## Your goal
Give the number of lines below that hold the string "marker", and nothing more.

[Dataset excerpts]
# # #
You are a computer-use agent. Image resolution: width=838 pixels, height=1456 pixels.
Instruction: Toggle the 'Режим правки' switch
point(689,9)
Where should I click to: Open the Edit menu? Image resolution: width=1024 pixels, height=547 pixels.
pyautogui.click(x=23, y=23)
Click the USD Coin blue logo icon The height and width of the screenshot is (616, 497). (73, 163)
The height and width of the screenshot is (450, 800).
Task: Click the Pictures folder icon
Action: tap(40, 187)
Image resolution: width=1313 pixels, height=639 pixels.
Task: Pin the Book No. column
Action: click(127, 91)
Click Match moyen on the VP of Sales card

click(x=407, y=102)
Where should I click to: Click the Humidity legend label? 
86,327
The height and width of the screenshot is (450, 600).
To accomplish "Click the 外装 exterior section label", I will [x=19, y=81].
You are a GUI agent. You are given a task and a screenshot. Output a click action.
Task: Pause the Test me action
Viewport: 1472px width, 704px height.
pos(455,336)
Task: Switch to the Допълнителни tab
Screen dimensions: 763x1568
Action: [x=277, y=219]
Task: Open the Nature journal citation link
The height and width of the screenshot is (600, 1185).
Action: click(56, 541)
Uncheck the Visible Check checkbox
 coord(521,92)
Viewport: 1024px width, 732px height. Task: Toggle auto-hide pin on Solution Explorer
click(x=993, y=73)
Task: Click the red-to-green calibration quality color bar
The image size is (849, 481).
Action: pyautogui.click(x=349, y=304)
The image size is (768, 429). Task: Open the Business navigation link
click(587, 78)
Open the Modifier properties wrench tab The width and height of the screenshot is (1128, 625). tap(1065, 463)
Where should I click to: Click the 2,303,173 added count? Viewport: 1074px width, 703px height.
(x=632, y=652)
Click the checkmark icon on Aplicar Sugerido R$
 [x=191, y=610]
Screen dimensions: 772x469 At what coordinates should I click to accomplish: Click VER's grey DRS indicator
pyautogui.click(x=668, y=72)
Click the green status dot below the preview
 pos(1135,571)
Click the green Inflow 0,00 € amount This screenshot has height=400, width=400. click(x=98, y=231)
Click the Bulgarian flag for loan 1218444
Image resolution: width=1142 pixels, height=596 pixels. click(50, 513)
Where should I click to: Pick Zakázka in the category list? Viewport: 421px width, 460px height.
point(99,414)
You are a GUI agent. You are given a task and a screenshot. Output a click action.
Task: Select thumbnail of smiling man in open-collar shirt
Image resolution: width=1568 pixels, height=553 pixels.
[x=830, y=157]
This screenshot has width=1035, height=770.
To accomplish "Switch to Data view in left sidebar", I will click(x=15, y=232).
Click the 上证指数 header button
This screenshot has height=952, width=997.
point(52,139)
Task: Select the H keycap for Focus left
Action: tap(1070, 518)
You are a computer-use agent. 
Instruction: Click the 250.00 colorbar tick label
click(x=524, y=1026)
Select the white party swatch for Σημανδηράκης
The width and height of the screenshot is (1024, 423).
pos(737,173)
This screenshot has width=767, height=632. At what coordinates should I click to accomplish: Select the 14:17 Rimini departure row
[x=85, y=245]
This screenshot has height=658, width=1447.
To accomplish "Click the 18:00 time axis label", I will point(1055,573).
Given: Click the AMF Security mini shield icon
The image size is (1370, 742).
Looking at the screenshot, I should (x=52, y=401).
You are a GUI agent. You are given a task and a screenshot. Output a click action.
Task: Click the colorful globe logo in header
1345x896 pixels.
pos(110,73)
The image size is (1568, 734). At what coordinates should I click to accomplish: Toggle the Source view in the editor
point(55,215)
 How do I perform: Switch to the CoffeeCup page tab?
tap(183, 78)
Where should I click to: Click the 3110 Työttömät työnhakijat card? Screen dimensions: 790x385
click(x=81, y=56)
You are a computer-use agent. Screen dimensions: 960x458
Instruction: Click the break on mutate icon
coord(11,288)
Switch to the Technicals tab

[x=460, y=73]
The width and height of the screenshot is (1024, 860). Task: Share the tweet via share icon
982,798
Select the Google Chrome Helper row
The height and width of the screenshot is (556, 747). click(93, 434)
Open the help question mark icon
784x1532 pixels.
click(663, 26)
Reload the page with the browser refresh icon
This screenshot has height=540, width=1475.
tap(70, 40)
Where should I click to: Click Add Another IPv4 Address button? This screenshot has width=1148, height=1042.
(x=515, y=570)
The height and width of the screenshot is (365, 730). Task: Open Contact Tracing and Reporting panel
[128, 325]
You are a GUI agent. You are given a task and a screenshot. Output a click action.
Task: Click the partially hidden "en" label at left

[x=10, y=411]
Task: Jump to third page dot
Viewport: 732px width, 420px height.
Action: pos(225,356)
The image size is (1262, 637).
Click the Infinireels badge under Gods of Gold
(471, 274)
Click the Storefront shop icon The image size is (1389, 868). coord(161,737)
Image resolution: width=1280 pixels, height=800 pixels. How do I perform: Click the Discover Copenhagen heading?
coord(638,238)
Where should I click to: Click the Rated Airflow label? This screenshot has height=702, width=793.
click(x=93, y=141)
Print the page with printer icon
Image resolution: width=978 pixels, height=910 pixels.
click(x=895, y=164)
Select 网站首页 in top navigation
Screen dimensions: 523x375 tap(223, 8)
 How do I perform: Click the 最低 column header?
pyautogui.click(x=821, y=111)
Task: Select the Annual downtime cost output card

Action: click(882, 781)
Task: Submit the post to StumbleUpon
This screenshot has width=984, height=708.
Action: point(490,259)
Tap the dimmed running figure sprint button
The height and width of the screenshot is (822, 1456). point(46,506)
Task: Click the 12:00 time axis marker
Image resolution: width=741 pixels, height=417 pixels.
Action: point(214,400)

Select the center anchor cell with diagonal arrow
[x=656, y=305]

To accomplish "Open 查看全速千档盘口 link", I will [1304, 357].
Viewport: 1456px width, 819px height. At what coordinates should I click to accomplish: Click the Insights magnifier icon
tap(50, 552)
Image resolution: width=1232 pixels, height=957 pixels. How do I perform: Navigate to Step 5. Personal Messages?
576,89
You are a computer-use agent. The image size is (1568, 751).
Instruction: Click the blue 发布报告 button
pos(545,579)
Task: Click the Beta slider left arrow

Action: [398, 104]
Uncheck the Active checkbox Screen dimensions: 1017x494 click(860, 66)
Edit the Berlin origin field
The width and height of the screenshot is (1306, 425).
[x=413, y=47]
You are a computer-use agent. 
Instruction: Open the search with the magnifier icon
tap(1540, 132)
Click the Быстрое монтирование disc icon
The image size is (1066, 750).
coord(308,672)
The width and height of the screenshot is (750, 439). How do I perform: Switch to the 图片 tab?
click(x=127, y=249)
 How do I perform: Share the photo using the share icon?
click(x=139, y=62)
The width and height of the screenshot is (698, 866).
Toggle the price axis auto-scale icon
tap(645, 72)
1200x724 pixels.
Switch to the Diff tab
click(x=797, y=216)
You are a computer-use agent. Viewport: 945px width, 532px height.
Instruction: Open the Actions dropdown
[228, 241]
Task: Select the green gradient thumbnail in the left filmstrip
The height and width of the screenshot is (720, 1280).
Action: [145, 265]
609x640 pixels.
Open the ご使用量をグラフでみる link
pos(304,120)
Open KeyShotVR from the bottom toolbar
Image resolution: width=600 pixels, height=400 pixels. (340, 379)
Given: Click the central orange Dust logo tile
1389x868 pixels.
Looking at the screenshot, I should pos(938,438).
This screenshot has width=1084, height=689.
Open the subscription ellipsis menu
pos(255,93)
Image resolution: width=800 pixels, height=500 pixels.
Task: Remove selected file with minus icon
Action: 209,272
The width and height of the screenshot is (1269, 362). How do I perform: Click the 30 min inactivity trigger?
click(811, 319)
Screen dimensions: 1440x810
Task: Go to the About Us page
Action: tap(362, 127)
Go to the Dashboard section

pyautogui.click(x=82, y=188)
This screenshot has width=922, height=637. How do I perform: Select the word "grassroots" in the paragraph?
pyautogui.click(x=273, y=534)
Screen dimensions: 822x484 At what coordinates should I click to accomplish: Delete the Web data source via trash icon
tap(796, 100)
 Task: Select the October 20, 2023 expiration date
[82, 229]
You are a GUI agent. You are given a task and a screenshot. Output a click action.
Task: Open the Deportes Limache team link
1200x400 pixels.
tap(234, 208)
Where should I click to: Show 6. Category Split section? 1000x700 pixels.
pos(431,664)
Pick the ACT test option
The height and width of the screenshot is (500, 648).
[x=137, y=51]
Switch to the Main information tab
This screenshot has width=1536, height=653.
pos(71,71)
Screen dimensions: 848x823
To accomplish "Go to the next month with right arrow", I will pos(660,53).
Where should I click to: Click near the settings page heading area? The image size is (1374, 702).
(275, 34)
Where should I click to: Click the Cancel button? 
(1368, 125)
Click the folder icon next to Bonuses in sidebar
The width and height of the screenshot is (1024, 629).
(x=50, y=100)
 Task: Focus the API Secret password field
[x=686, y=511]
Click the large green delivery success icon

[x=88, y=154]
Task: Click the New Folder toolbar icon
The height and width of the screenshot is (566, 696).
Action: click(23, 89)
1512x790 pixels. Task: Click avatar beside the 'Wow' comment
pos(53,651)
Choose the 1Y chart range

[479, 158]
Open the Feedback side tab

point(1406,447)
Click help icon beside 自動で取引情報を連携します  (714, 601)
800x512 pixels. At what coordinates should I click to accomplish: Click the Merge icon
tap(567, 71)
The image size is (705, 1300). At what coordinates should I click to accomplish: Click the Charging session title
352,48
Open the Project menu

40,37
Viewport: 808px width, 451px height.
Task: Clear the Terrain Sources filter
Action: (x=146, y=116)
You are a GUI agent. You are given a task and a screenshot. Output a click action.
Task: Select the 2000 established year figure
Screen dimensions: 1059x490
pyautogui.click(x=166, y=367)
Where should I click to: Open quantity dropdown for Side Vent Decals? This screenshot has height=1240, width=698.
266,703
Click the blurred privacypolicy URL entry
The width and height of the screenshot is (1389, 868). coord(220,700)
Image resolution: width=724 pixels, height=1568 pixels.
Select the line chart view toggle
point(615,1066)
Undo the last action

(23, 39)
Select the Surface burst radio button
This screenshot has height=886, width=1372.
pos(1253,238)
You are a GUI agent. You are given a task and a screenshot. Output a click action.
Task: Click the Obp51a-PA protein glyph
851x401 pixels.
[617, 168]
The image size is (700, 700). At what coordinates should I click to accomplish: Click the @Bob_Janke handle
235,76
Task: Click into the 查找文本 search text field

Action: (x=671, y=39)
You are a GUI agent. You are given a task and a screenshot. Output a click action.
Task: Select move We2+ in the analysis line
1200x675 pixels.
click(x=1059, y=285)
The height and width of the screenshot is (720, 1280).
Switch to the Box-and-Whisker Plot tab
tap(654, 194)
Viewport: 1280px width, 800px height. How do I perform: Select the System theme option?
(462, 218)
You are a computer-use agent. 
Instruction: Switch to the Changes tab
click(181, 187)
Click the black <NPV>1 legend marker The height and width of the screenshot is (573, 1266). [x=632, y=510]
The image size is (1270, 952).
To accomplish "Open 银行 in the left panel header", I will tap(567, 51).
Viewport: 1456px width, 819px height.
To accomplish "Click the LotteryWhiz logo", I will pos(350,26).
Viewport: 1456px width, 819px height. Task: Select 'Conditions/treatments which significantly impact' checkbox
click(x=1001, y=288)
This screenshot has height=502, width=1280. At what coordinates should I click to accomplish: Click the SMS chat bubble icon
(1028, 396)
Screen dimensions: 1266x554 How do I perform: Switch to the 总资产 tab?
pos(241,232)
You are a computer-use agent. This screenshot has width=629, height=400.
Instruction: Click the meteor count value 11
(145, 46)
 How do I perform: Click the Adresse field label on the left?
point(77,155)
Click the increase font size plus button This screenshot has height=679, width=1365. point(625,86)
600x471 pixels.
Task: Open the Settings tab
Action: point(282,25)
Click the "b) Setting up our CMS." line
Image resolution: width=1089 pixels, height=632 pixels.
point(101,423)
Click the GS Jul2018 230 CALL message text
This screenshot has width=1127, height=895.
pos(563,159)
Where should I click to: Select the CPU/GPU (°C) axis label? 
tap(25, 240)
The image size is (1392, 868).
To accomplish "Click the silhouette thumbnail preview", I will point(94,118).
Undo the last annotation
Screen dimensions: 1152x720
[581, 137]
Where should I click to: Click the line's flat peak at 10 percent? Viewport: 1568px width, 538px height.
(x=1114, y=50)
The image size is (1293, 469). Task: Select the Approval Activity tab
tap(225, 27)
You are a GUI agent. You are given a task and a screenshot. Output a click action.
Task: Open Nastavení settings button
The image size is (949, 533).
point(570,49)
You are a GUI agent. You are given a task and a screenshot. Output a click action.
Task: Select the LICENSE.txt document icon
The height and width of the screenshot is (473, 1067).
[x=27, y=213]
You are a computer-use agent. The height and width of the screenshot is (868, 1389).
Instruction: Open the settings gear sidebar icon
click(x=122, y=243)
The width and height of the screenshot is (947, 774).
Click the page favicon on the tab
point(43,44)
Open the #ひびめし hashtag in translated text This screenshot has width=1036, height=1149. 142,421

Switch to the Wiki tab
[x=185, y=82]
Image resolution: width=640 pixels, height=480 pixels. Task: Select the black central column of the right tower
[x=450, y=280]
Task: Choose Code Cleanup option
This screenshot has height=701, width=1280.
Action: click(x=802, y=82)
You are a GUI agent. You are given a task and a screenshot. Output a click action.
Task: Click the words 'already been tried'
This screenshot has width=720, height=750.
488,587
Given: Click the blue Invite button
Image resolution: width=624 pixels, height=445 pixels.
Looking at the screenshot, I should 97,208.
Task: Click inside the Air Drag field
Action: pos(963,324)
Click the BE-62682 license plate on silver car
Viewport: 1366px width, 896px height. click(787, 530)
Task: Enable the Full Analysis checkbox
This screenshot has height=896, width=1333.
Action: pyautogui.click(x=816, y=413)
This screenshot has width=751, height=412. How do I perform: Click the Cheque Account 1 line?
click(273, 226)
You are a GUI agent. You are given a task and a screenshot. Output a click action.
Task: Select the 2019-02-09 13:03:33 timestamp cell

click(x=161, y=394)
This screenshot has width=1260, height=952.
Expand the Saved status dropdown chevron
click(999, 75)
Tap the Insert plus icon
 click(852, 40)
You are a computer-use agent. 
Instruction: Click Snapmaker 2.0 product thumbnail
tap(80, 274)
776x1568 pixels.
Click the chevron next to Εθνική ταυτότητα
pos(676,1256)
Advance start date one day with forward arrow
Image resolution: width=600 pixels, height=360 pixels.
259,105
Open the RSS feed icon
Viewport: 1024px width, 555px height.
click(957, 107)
# # #
## Response for this exercise
2